Sa littérature peut tenir en cette idée qu’il développe à propos de son personnage le colonel Sartoris, qui s’était fixé un idéal assez grand pour ne jamais le perdre de vue, on pourrait ajouter même en lui tournant le dos. Ce personnage meurt d’une façon loufoque, abattu pour être allé récupérer une boîte d’anchois qu’il ne voulait pas laisser aux mains des Nordistes. Il y a de la grandeur et de la dérision dans l’œuvre de Faulkner, comme une sorte de grand écart entre une vie – et une mort – rêvées et une destinée qu’il n’arrivait pas à accomplir ; pas plus et pas moins que le Sud. La haine rancie – puisqu’elle est celle d’une morte, et le loufoque – son cercueil manque de descendre un rapide et son jeune fils la prend pour un poisson – se retrouvent d’ailleurs dans Tandis que j’agonise ; ils sont comme le cœur de l’œuvre, laquelle semble toujours plus complexe au fur et à mesure qu’on l’analyse ; la comparaison avec la psychanalyse n’est donc pas fortuite : des événements mineurs acquièrent une résonance quasi mythologique et semblent autant de traumatismes fondateurs ; ceux du Sud se confondant d’ailleurs avec les traumatismes intimes dans un chassé-croisé permanent et vertigineux. Une telle œuvre explique à elle seule pourquoi Faulkner passe pour être le père de la littérature contemporaine ; c’est pourquoi tant de grands et de petits maitres se réclament de lui et disent ne pouvoir écrire qu’à l’ombre de ses romans

Mais le plus abordable et le plus représentatif de son style est L’Intrus ; une histoire digne d’un western de John Ford. Une enquête policière, menée par des gamins avant tout, une dame âgée, et des adultes dont le fameux oncle Gavin Stevens que l’on retrouvera dans d’autres romans. Une histoire grave et truculente dans laquelle il s’agit de sauver la vie d’un Noir, ce qui n’est alors pas très bien vu dans le Sud. On sent Faulkner à son aise dans ce type d’histoire, sombre et pleine d’humour.
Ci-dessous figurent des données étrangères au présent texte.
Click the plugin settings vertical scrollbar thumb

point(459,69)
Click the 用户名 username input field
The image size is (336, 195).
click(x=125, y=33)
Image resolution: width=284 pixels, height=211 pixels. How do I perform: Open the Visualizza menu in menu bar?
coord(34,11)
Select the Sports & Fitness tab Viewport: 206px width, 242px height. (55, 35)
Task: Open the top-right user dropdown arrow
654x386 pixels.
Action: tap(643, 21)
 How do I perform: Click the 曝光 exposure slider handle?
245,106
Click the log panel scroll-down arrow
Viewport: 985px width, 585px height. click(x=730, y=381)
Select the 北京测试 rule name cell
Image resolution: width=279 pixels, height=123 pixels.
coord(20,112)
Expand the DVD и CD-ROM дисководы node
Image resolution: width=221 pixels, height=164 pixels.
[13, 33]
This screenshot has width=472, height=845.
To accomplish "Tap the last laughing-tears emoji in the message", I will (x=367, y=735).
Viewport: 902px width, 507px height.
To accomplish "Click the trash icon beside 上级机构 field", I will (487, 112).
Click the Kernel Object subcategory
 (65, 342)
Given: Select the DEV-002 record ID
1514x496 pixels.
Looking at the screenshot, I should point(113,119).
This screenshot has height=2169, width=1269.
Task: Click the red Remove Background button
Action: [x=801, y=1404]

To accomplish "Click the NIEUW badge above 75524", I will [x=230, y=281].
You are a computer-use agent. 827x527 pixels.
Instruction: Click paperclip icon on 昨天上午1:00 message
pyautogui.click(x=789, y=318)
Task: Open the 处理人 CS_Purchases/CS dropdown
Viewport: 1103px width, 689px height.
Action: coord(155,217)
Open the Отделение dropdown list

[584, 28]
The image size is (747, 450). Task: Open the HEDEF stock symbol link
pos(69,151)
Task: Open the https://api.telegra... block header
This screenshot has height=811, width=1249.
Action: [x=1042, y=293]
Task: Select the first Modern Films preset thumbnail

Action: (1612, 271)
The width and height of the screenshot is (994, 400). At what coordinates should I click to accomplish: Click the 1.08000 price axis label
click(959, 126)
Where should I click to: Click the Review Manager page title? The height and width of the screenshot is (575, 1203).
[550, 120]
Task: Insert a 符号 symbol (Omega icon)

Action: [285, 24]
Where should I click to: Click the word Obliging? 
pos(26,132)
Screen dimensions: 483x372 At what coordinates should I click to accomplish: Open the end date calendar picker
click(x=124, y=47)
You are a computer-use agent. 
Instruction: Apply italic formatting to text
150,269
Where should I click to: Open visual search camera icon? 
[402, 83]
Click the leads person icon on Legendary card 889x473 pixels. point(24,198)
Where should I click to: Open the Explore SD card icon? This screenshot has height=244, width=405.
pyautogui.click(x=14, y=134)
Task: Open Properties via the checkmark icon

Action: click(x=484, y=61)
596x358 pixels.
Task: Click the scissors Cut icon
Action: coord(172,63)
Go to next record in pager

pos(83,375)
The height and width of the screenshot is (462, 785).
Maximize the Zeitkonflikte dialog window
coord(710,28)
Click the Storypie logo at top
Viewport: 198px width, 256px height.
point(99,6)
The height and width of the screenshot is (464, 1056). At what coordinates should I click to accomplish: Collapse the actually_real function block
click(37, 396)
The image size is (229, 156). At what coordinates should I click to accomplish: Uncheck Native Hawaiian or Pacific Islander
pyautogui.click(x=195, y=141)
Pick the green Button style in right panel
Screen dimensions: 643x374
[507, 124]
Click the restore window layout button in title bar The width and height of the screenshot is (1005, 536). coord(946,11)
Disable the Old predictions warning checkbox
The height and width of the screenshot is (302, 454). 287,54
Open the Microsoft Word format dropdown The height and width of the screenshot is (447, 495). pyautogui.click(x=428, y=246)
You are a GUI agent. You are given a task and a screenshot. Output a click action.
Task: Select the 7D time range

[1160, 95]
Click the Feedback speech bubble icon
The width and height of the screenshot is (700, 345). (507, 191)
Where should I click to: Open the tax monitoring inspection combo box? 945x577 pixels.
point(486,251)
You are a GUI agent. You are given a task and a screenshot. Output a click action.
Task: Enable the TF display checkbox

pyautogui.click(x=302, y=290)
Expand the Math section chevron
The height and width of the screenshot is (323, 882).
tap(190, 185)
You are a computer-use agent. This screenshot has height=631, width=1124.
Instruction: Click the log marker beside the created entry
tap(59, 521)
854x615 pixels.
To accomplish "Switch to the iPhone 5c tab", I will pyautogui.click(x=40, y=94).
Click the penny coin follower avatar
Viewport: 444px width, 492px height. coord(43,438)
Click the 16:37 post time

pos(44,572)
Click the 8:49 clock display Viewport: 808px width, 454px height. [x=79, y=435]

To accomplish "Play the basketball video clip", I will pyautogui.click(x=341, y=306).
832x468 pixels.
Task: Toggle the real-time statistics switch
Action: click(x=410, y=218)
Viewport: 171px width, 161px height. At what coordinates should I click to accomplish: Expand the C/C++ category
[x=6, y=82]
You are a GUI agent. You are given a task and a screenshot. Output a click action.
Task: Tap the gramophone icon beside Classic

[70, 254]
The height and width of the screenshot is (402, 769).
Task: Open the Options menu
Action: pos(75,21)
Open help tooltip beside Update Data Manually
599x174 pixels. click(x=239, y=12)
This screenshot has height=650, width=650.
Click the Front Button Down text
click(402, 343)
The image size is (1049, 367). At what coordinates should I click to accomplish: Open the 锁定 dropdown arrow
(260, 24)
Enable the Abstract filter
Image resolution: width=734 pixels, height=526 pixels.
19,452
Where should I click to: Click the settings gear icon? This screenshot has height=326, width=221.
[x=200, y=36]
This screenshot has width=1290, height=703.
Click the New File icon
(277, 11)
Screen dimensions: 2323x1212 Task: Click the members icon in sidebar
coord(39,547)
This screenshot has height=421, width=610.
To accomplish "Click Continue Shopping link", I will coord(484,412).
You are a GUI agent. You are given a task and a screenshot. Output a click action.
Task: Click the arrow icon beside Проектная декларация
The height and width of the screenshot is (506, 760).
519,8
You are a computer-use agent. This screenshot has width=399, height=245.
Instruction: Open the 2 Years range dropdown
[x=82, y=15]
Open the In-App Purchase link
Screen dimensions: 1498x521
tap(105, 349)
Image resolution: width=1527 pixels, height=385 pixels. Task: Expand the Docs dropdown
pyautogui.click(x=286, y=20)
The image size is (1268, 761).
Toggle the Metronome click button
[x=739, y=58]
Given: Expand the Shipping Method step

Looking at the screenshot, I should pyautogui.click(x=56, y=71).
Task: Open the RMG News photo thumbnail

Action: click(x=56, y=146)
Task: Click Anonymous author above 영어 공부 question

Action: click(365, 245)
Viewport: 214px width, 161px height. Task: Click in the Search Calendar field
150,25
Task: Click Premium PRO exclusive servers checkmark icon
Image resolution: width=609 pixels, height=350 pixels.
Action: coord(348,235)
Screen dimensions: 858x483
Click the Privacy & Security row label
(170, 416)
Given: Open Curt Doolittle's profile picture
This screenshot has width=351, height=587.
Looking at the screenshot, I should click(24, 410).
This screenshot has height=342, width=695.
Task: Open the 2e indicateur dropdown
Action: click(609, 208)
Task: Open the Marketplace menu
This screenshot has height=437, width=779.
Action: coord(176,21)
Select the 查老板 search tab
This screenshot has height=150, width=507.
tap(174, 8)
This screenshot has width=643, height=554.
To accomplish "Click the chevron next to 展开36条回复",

Faulkner est aussi un prolifique auteur de nouvelles. Quelques-unes, notamment L’Arbre aux souhaits, sont des textes de littérature d’enfance et de jeunesse. Mais le gros de la production se consacre au genre policier. Auteur apprécié pour ses histoires policières, il publie en 1949 cinq nouvelles noires sous le titre Le Gambit du cavalier dont le héros commun, Gavin Stevens, est le procureur d’une petite ville du Mississippi dans le comté de Yoknapatawpha. Plusieurs de ses autres nouvelles et romans se déroulent dans ce comté, avatar littéraire du comté de Lafayette où se situe Oxford. Yoknapatawpha prend ensuite une telle place dans l’œuvre de Faulkner que ce lieu imaginaire est devenu une des créations monumentales de l’histoire de la littérature.

William Faulkner est entré dans la Bibliothèque de la Pléiade (Paris, Gallimard) en 1977 : cinq tomes ont été consacrés à son œuvre romanesque, dans des traductions révisées et avec un important apparat critique, l’ensemble ayant été placé sous la direction successive de Michel Gresset, André Bleikasten, François Pitavy et Jacques Pothier, et un Album Faulkner de la Pléiade a été édité en 1995 sous la direction de Michel Mohrt ; un sixième tome réunit l’ensemble de ses nouvelles, dans une édition de François Pitavy. L’ensemble de son œuvre romanesque est ainsi éditée, à l’exception de ses deux premiers romans, Monnaie de singe et Moustiques. La collection « Quarto », du même éditeur, a publié la trilogie des Snopes en 2007.